Everyone Was Arrested, Including the Arresting Officer
I think the NCAA enforcement framework tends to work well when you have scandals like, say, Albert Means and Eric Ramsey. In effect, you hammer a program for supposedly egregious conduct, you assume compliance by everyone else (ridiculous as though that is), and then you leave said program a smoldering ash heap and move on with this little laughable notion of near universal compliance by everyone else fully intact.
But what happens when everyone gets caught? And at the same time?
I ask that because, in essence, everyone has been caught. The NCAA is twelve months removing from dropping a proverbial bomb on USC. Ohio State, Oregon, Auburn, Tennessee, and North Carolina are all currently involved in major scandals. West Virginia and Michigan recently placed themselves on probation, and LSU was also recently put on probation for violations directly committed by an assistant coach (with more possibly on the way with Will Lyles). Hell, we're one of the lucky ones at the moment, and even we are still on probation for the umpteenth time.
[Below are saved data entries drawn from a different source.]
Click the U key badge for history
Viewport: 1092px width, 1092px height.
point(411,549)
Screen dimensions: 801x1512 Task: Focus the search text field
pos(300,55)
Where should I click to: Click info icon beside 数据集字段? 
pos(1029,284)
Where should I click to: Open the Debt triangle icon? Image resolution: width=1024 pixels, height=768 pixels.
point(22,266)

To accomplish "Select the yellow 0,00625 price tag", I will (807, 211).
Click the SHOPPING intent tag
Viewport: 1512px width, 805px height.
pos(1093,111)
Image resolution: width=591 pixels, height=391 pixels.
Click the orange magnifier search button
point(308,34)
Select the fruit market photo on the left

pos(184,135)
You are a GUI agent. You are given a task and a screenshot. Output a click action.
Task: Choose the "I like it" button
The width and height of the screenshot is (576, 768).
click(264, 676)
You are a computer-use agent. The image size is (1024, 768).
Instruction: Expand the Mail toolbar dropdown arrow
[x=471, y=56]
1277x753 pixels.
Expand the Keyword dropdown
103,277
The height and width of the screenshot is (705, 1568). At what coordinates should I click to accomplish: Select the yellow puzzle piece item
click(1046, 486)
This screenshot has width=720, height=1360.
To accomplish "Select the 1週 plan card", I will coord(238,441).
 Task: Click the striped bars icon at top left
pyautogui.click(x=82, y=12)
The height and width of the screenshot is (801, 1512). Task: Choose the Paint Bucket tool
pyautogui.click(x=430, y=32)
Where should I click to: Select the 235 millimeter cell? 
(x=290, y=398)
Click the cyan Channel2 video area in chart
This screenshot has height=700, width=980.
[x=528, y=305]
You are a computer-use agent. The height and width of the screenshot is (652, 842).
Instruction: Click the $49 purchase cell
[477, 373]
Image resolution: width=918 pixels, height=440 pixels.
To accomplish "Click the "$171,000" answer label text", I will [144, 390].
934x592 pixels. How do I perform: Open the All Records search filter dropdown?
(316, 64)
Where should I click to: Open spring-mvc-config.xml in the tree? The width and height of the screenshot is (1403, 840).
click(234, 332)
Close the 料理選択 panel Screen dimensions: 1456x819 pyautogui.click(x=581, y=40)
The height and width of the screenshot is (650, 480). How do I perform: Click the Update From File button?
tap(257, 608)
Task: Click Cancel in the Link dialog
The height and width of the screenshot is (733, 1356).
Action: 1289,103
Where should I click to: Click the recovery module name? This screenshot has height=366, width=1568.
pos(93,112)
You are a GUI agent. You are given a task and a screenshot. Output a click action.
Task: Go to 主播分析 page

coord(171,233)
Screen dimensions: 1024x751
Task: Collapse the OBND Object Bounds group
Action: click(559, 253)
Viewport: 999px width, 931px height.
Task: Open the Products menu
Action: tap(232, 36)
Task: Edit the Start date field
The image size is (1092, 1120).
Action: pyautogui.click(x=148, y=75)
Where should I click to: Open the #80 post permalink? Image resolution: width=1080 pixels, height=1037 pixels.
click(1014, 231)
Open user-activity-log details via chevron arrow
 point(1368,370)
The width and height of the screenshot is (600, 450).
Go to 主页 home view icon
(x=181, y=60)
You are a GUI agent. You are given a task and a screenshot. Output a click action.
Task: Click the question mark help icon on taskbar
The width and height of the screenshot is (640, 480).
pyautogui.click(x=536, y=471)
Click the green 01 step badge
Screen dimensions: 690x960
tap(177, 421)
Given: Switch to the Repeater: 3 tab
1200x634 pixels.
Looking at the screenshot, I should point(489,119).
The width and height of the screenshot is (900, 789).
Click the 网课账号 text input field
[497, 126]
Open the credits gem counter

So what do you do now? Can you really hammer all of these programs, especially with an already hammered USC essentially leaving the entire college football landscape west of Austin weakened and up for grabs? It's an interesting question because, again, the fiction behind the NCAA enforcement framework is shattered if practically everyone gets caught at the same time, which is effectively what is happening now. And when such a thing happens, you can either completely change the rules of amateurism and start paying players a small fraction of their fair market value (never happening), nuke everyone in sight (also never happening), or you make examples out of a couple of programs, be surprisingly blown away by the outstanding professional conduct and proactive compliance and administrative officials at the other programs, and then everyone can go about their merry way with their nonsense fiction intact as much as reasonably possible. My money is on the latter.